Yesterday, ESMO joined forces with the European Association of Nuclear Medicine (EANM) and the European Society of Radiology (ESR) for a joint symposium entitled ‘Imaging biomarkers in the era of targeted therapies’.
Professor Elisabeth de Vries from the University Medical Centre Groningen, Groningen, the Netherlands, opened the session with an overview of imaging approaches in cancer, where she outlined the important role of imaging in oncology and emphasized the need for oncologists and radiologists to work together in order to maximize the potential of imaging biomarkers in oncology, particularly in the current era of targeted therapy.

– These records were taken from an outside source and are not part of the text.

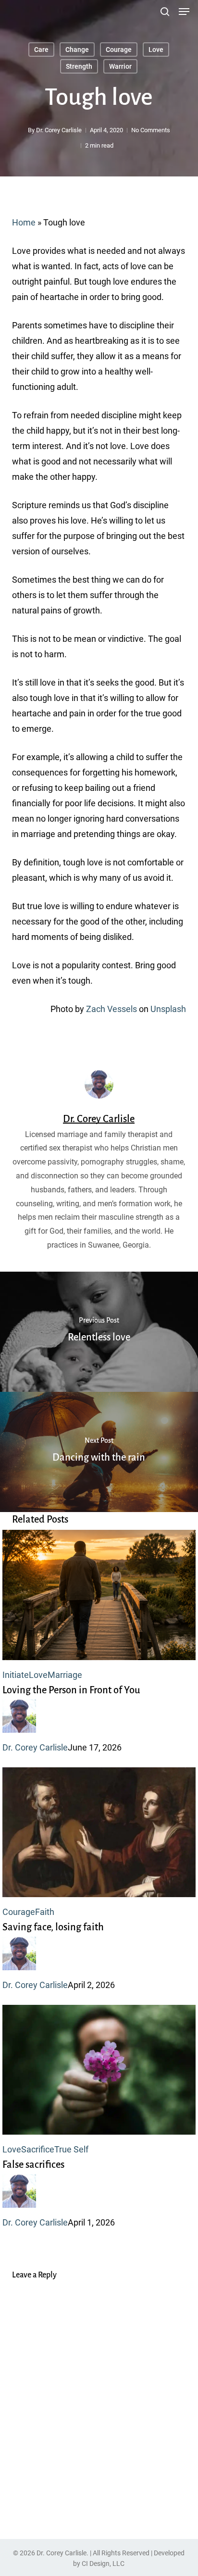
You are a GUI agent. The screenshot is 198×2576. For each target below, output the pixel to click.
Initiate (15, 1675)
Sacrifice (37, 2149)
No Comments (150, 130)
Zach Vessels (111, 1009)
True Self (71, 2149)
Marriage (65, 1675)
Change (77, 49)
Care (41, 49)
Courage (119, 49)
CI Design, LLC (103, 2563)
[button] (184, 11)
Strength (79, 66)
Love (155, 49)
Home (24, 222)
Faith (44, 1912)
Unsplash (168, 1009)
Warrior (120, 66)
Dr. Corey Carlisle (59, 130)
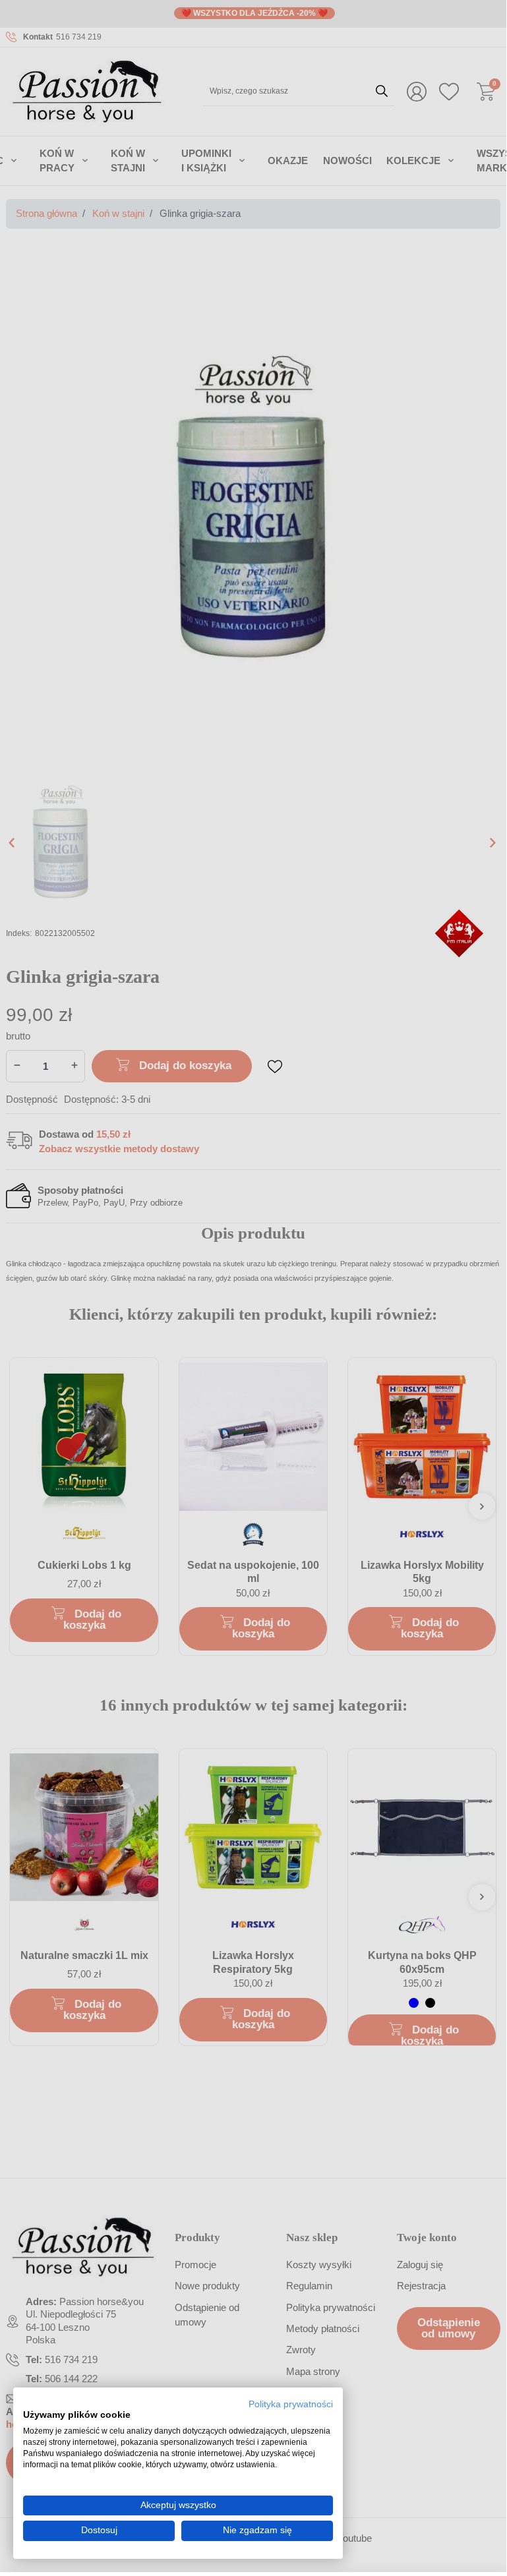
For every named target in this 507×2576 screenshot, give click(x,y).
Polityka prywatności (291, 2404)
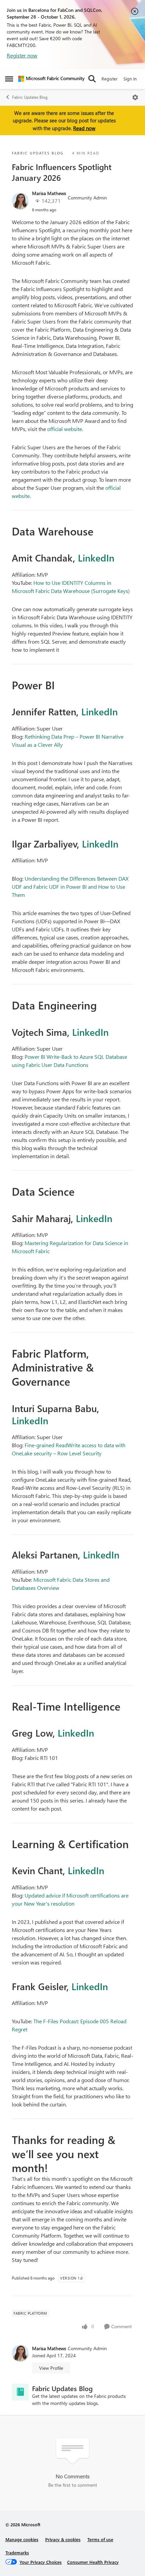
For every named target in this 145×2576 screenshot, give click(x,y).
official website (64, 428)
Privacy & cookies (63, 2539)
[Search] (92, 79)
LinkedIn (96, 557)
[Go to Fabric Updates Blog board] (20, 2392)
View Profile (51, 2368)
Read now (84, 128)
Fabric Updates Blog (30, 97)
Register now (22, 55)
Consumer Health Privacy (93, 2562)
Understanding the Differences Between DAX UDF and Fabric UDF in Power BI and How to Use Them (70, 886)
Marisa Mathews (49, 193)
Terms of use (100, 2539)
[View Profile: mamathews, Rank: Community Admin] (20, 201)
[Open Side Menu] (9, 79)
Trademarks (17, 2552)
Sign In (130, 78)
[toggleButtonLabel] (135, 97)
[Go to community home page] (51, 79)
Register (110, 78)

Dr Jan Bogaerts from the EORTC, Brussels, Belgium, discussed the basis of Response Evaluation Criteria in Solid Tumours (RECIST), a widely applied method to assess solid tumour response and progression. He outlined the technique’s strengths, weaknesses and ongoing efforts to improve this methodology. For example, in 2009 RECIST v1.1 was published, which included a host of modifications and additional specifications and clarifications, including a restriction in the number of target lesions to a maximum of five and special considerations for lymph nodes.

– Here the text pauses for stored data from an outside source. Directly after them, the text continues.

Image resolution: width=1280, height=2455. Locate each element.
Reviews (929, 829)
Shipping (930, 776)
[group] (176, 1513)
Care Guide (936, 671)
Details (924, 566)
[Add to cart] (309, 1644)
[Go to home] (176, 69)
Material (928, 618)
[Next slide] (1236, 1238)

However, work on the existing EORTC RECIST database is ongoing, which includes efforts to collect FDG-PET data for evaluation and potential inclusion into the methodology.
Dr Yves Menu from Saint Antoine Hospital, Paris, France, continued the discussion on RECIST, as he described the advantages of standardizing assessment processes and the technical requirements that practitioners need to consider when using RECIST. Dr Menu argued that standardization also has limitations since certain tumours, such as GIST and HCC, may also need adapted criteria. “Morphology does not summarize tumour biology,” he remarked, “so adding structural, metabolic and/or functional information is desirable.”

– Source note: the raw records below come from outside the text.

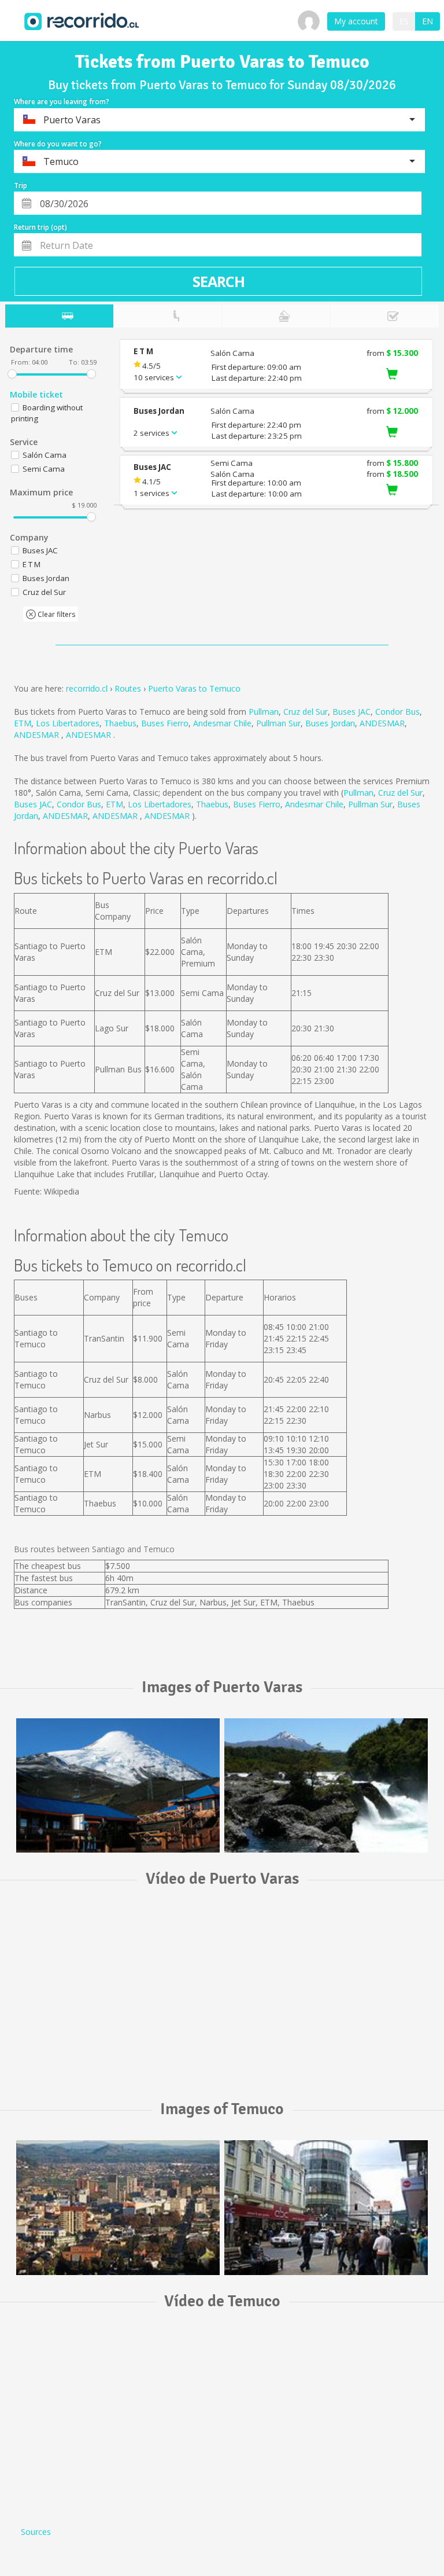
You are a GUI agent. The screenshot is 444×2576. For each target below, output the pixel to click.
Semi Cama (44, 469)
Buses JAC (351, 711)
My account (356, 21)
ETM (22, 723)
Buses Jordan (330, 723)
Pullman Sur (278, 723)
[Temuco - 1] (118, 2207)
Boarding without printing (47, 413)
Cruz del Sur (305, 711)
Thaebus (120, 723)
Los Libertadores (67, 723)
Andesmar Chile (222, 723)
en (427, 21)
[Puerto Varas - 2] (326, 1785)
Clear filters (55, 614)
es (404, 21)
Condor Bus (397, 711)
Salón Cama (44, 455)
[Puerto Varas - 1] (118, 1785)
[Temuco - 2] (326, 2207)
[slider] (12, 374)
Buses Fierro (164, 723)
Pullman (264, 711)
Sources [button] (36, 2531)
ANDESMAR (382, 723)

New developments in oncologic imaging, including how functional imaging influences treatment decisions in patients with malignancy, were discussed by Dr Anno Graser from the University of Munich in Germany. In his talk, he presented results of studies using functional CT and MRI in humans and animals treated with antiangiogenic drugs. Based on his findings, he concluded that advanced imaging, including functional imaging tests, can detect early response to treatment and can be used to aid treatment decisions.
Professor Stefano Fanti from the University of Bologna, Italy, talked about the molecular imaging techniques, particularly Positron Emission Tomography (PET), that are complementary to conventional imaging methods. Hybrid PET-CT scanners combine functional data with anatomic details to increase diagnostic accuracy. Professor Fanti also introduced a wide range of alternative tracers to FDG for PET scans. “Some malignancies do not show an increase in glucose consumption and are almost invisible with FDG,” he said, “therefore other tracers have been developed to study alternative metabolic pathways.” Indeed, tracers already in clinical use include choline (labeled with 11C or 18F), a marker of cell membrane metabolism particularly useful for prostate cancer detection; 18F-tyrosine and 11C-methionine, markers of protein metabolism that are successfully employed for CNS neoplastic diseases; and 18F-DOPA and 68Ga-DOTA-NOC, which are both useful in neuroendocrine tumours.
Finally, Professor Wim Oyen from the Radboud University Nijmegen Medical Centre, Nijmegen, the Netherlands, ended the symposium with his perspective on how clinicians are using advanced imaging techniques to address a variety of challenges. He highlighted how molecular imaging with radiopharmaceuticals is aiding patient evaluation before targeted therapy is initiated. “The ability of FDG-PET to predict response of metastatic GIST to imatinib became the role model for the potential of molecular imaging to provide clinically relevant answers within days after the start of treatment,” he said.
In his talk, Professor Oyen also gave an overview of clinical studies that have incorporated the use radiolabelled therapeutics, for example to visualize monoclonal antibody drug targets. “The time has come to systematically position advanced imaging for treatment selection in clinical trials,” he concluded.